Seulement l’instinct d’aventure ou, disons mieux, l’instinct de pillage propre à la race reprenant le dessus, plusieurs gentilshommes de l’armée d’invasion, las de cette inaction, se mirent à ravager non seulement les environs de Reims, mais encore le Rethélois jusqu’à Warcq, Mézières, Donchery et Mouzon. Eustache d’Auberchicourt, le redoutable chef de bandes, s’empara d’Attigny[2] ; il y trouva, dit Froissart, plus de mille tonneaux de vin ; Attigny était en effet au centre d’une région de vignobles estimés encore il y a soixante ans. Eustache d’Auberchicourt offrit une partie de sa prise au roi d’Angleterre et à ses enfants. Je m’empresse d’ajouter que la vendange de 1359 passait pour n’avoir rien valu[3].

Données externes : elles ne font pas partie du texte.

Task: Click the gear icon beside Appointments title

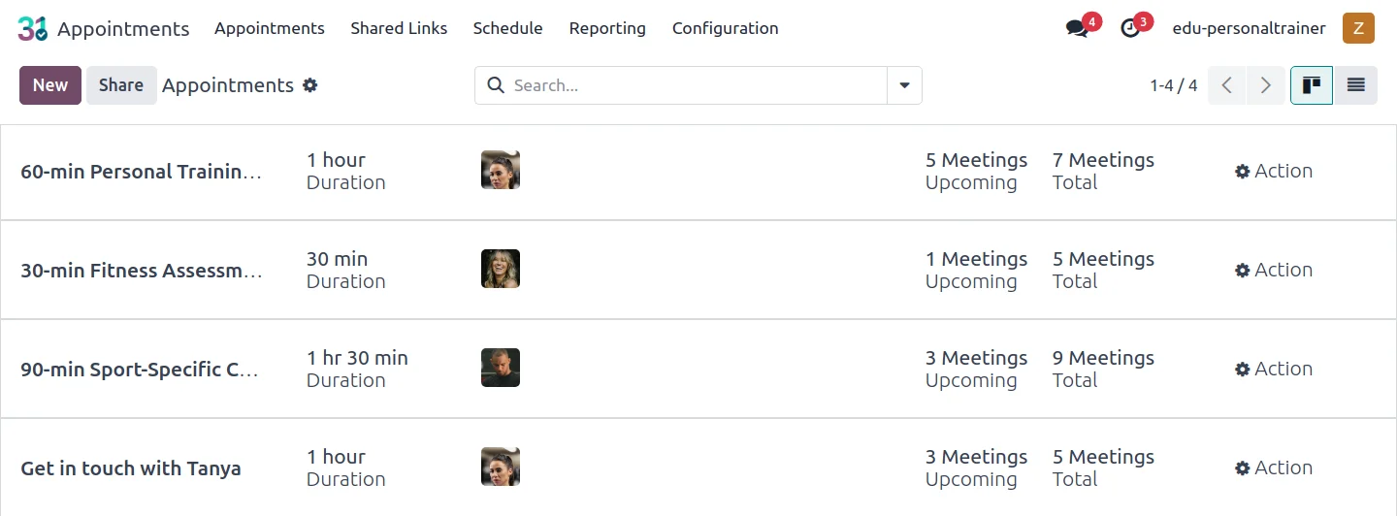Action: click(310, 85)
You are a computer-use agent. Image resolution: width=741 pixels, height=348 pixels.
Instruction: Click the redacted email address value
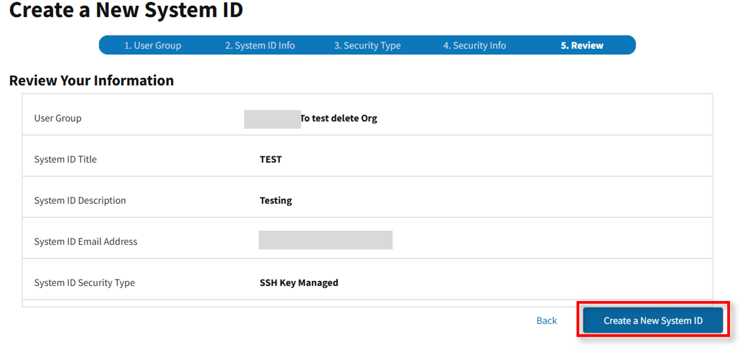[x=325, y=240]
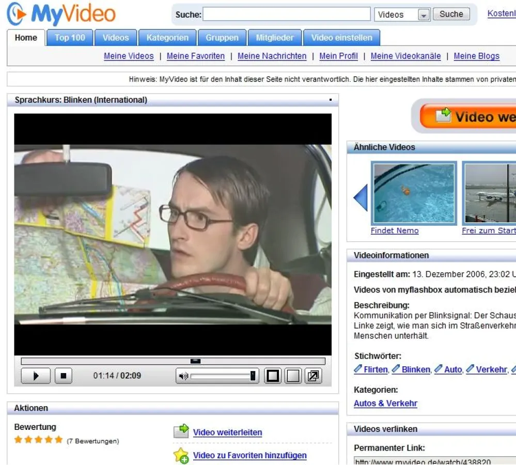The image size is (516, 465).
Task: Switch to the thick-border display mode
Action: pyautogui.click(x=273, y=376)
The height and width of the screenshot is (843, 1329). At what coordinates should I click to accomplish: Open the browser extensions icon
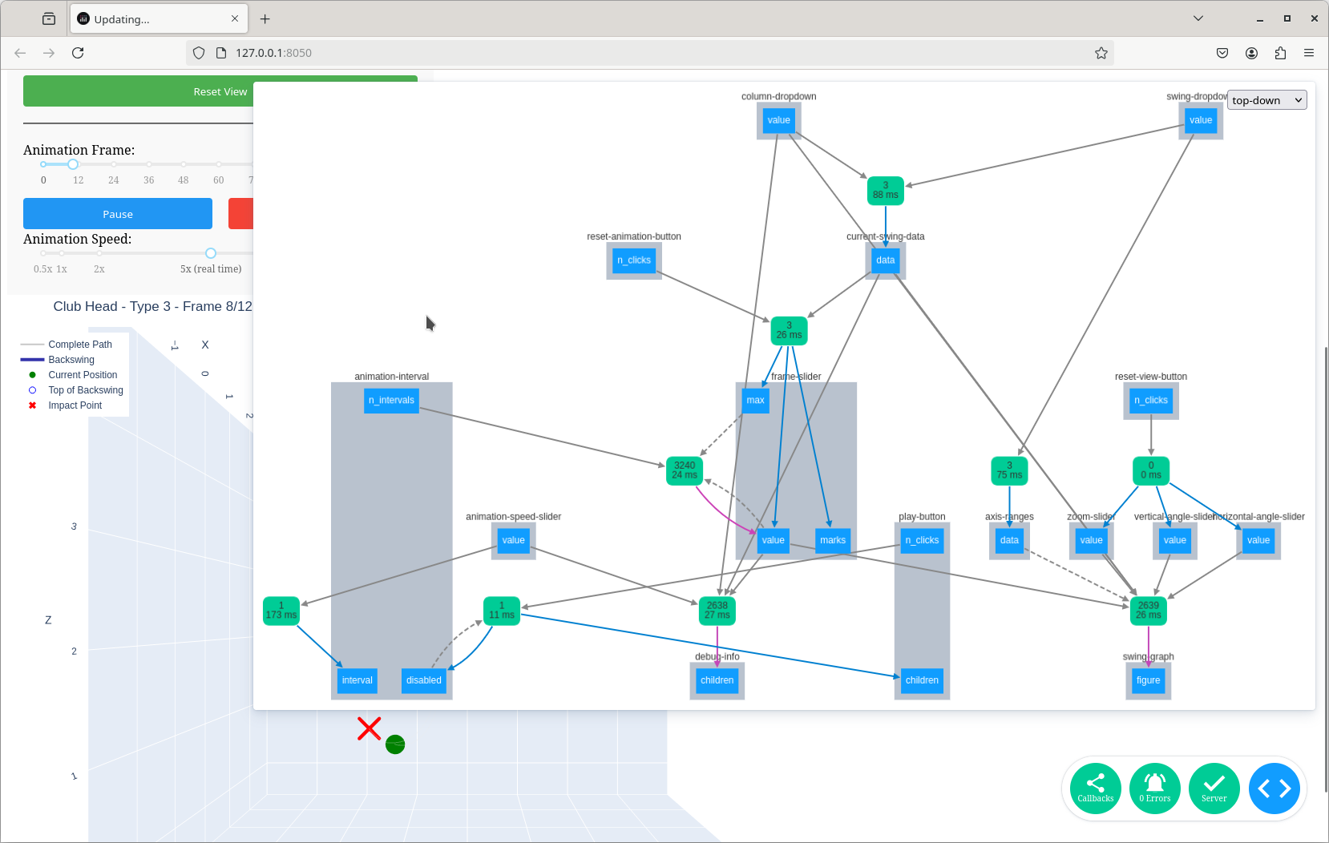pos(1280,53)
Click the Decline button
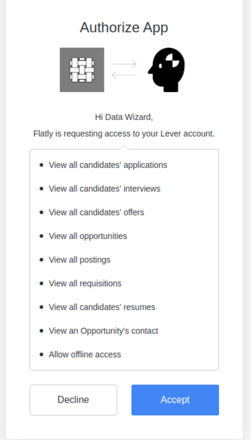 [x=73, y=399]
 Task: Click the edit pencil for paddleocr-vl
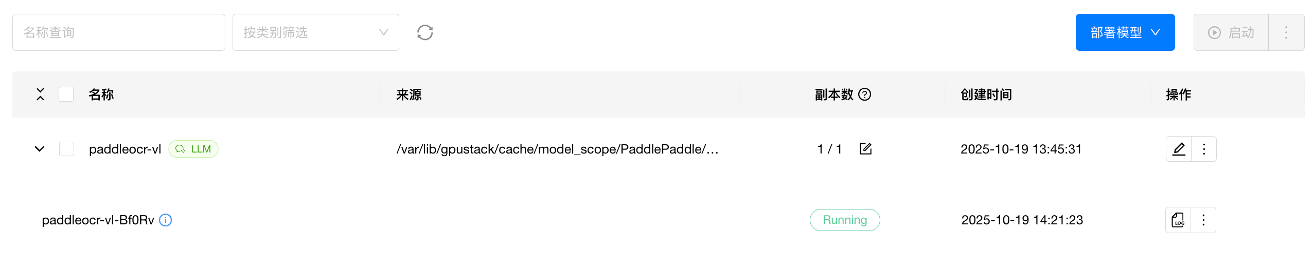click(x=1179, y=149)
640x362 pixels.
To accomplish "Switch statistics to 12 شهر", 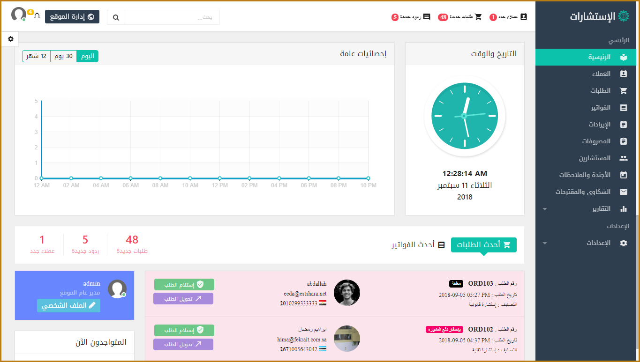I will 36,56.
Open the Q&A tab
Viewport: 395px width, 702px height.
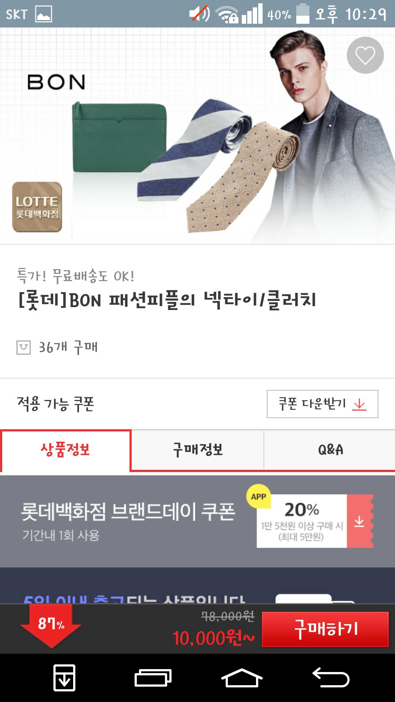click(330, 450)
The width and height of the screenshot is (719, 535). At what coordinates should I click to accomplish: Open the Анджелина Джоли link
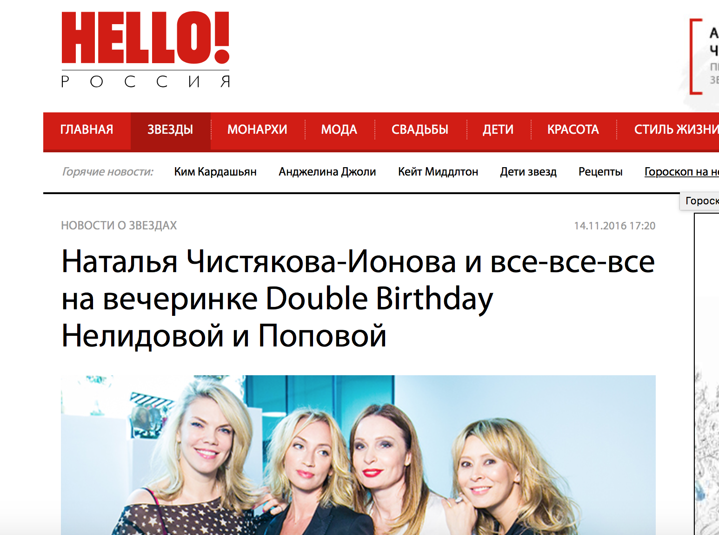[327, 172]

Pendant qu’Eustache d’Auberchicourt ravageait les deux rives de l’Aisne et que Barthélémy de Burghersh, auquel s’étaient joints plusieurs gentilshommes de la maison du prince de Galles et de la suite du comte de Richmond (20 décembre), assiégeait Cormicy, le duc de Lancaster, le comte de Richmond, le comte de March, Jean Chandos et Jean Audley partirent, le 29 décembre, à la nuit, dans la direction de l’est. Ils comptaient attaquer Cernay-en-Dormois[4], « un moult biel fort[5], » place effectivement assez forte, entourée d’un double fossé dont on reconnaît encore les profils au midi ; les murailles, sans doute en moellons de craie ou de gaise, étaient hautes, flanquées de tours, et la garnison comptait un bon nombre de gens d’armes. Elle était commandée par deux hommes déterminés. Le premier,

  1. Twysden, Rerum Anglicarum… scriptores X, t. II, col. 2621.

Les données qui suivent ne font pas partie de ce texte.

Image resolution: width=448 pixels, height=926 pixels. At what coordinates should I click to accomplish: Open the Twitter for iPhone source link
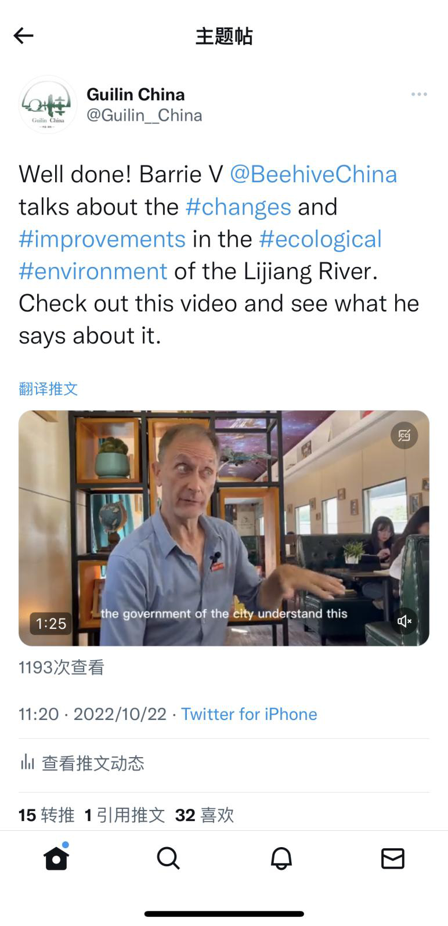tap(249, 714)
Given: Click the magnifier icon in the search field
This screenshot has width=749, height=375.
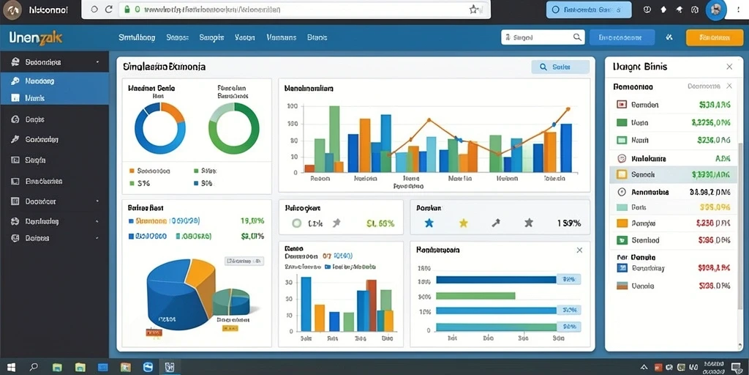Looking at the screenshot, I should [x=577, y=37].
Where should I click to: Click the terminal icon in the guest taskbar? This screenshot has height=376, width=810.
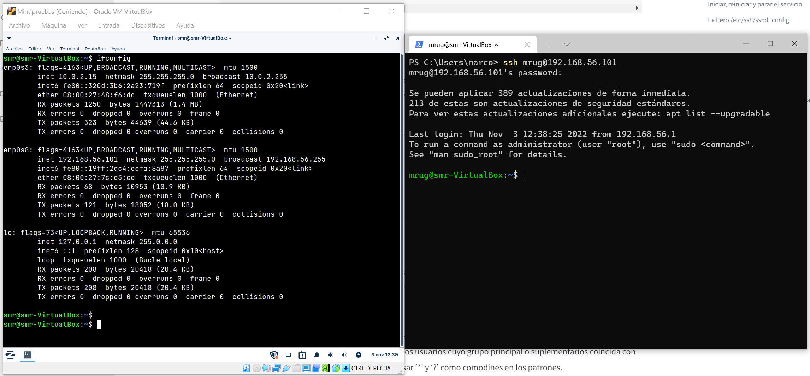pos(28,355)
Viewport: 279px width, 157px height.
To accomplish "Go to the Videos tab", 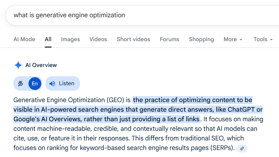I will (98, 39).
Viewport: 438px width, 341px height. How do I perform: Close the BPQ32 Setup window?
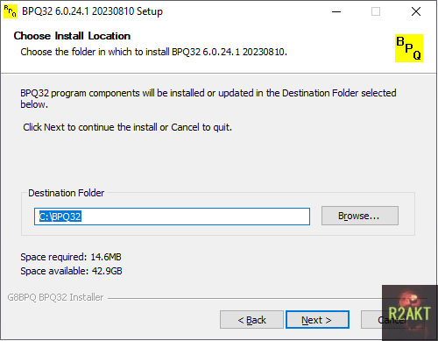click(416, 11)
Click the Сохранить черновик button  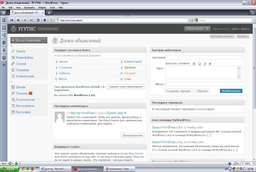pos(178,90)
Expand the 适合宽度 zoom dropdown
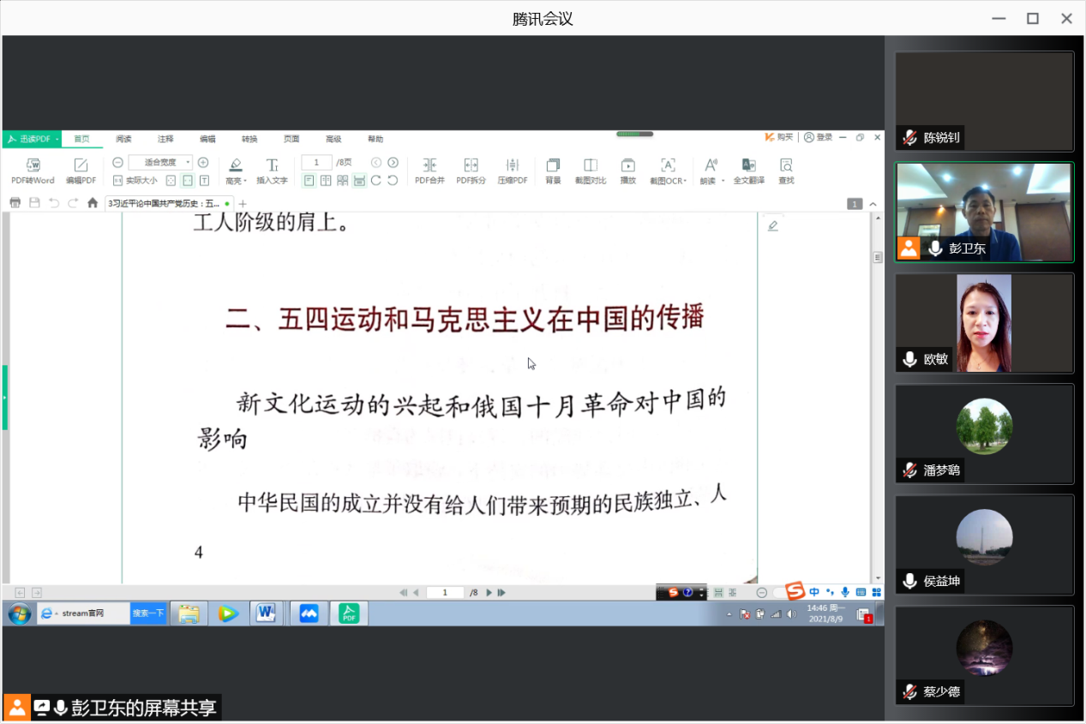Screen dimensions: 1086x724 188,163
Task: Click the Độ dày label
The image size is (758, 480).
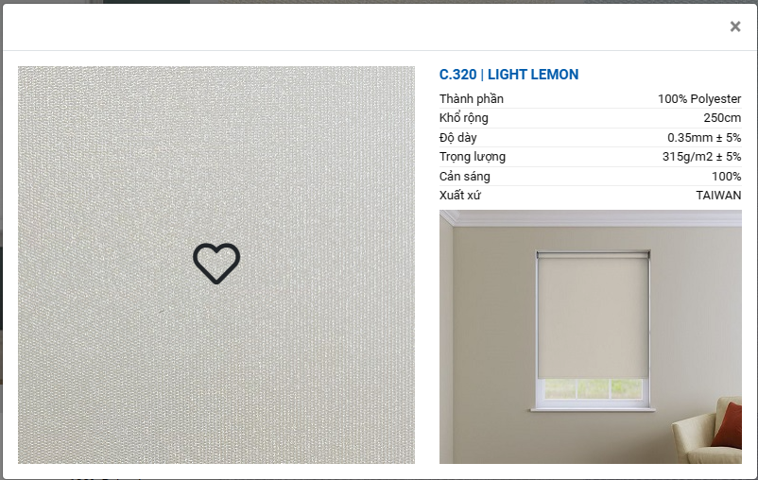Action: [457, 138]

  2. On ne s’explique pas que M. A. Molinier(Fragments inédits de la chronique de Jean de Noyal, Annuaire-Bulletin de la Société de l’histoire de France, année 1883, p. 257, note 4) ait renoncé à identifier la célèbre localité d’Attigny (Ardennes, arr. de Vouziers, chef-lieu de canton).
  3. Froissart, éd. Luce, t. V, p. 202 et 213.
  4. Marne, arr. de Sainte-Menehould, cant. de Ville-sur-Tourbe.
  5. Froissart, éd. Luce, t. V, p. 213.